Artık her yer Ortadoğu
Thomas More’un 1516’da ilk kez Latince olarak yayımlanan Ütopya Adası eseri, var olmayan bir diyarda geçer. Eşitlik kavramının ilk kez enine boyuna incelendiği, herkesin benzer giysileri giydiği, benzer evlerde oturduğu...
Thomas More’un 1516’da ilk kez Latince olarak yayımlanan Ütopya Adası eseri, var olmayan bir diyarda geçer. Eşitlik kavramının ilk kez enine boyuna incelendiği, herkesin benzer giysileri giydiği, benzer evlerde oturduğu, bütün sokakların eninin altı buçuk metre olduğu bu “hiçbir yer adası”nın erişimi doğal engellerle zorlaştırılmıştır.
İnsanların daha eşit oldukları, daha yaratıcı, daha adil bir düzene elverişli koşullar More’a göre, ancak dünyanın öbür bölgelerinden soyutlanmış bir diyarda, bir “hiçbir yer adası”nda mümkündür.

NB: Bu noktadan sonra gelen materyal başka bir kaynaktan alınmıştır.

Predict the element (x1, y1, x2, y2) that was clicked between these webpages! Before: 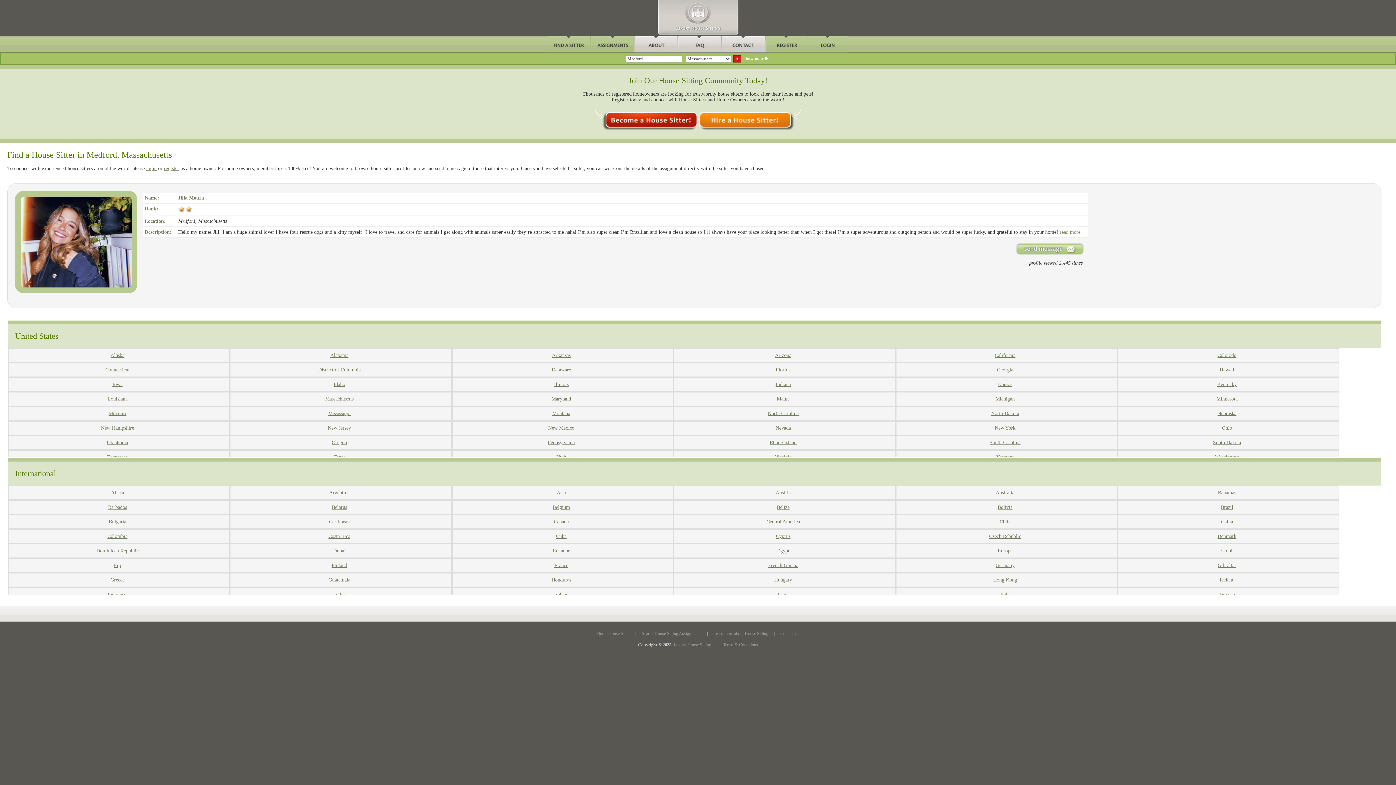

Ütopik sosyalizmin öncüsünün, Ütopya Adası’nda dile getirilen ideal düzenin yeryüzünün kalanından soyutlanmış diyarı, adeta Batı’nın bilinçaltına işlemiştir.
Küreselleşmenin böylesine yüceltildiği dönemde gelişmiş Batı, More’un öngördüğünden çok uzakta da olsa, yine de kendisinin şimdiye kadar mümkün olanların en iyisi olarak kabul ettiği dünyasını, gezegenin geri kalanından soyutlamak, yerkürenin geri kalanının nimetlerinden yararlanırken külfetlerinden masun kılmak tutkusunu saplantıya kadar vardırmıştır.
***
Batı, himayeci sistemlerin gümrük duvarlarını birer birer yıkar, dünyanın dört bir yanına el atarken kendini kalın duvarlar arkasında korumaya almıştır.
O her yere gidecek ama başka yerlerden ona gelinmeyecekti.